*What you have to do*. In two sentences, summarize the text below about quality score and click costs.

*Extract provided*.
========================================================================

The Max CPC and quality score of a keyword determine its position, and position and quality score drive actual CPC. So exactly what effect does quality score have on cost?

We first answered this question one year ago, in the now famous ‘Economics of Quality Score‘ post. (This has since become the most visited page in the history of this blog.) You should go read this now if you haven’t already.

The central chart from that article shows the percentage discount or penalty you pay for every click based on your quality score.

If you know how many of your keywords are receiving each quality score, and the amount of your spend on each, it’s easy to use this data to calculate the total cost of poor quality scores, savings from great quality scores, and the net cost to your account.

Incidentally, ClickEquations provides this as a default report – isn’t that handy?

This Is Probably True

The only caveat to these calculations is the little-known-fact that quality score IS NOT a number between 1 and 10.

========================================================================

*Given data*.
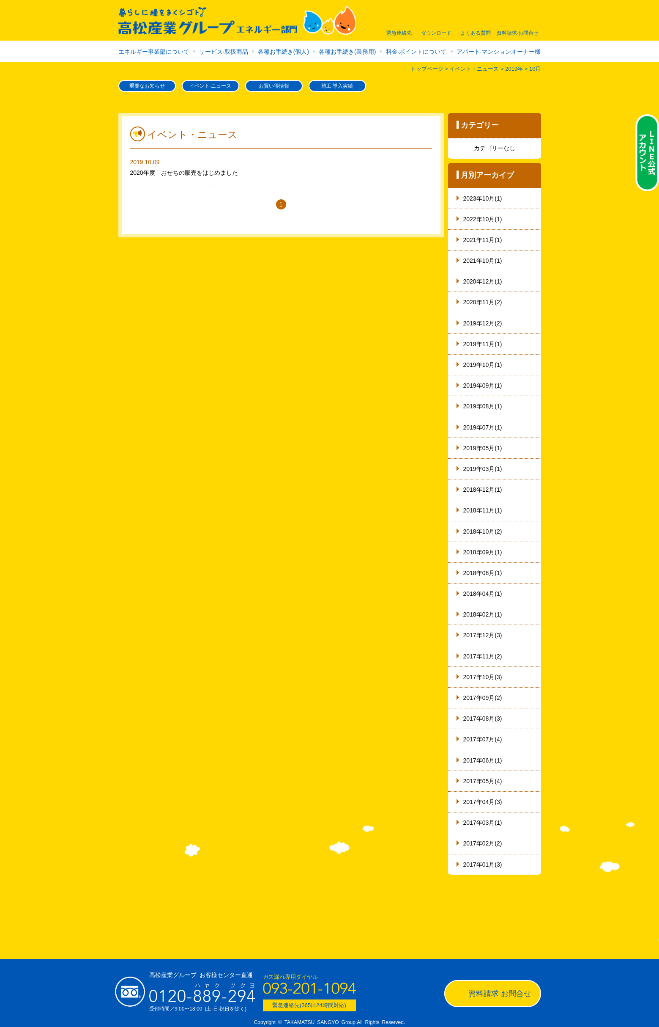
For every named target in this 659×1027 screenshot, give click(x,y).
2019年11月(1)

========================================================================

*Final result*. A keyword's Max CPC and quality score determine its position, and position and quality score drive its actual CPC; a chart from an earlier post shows the percentage discount or penalty paid per click at each quality score. If you know how many keywords get each score and how much you spend on each, you can use that chart to calculate the total cost of poor scores, the savings from great ones, and the net cost to your account, with the one caveat that quality score is not a number between 1 and 10.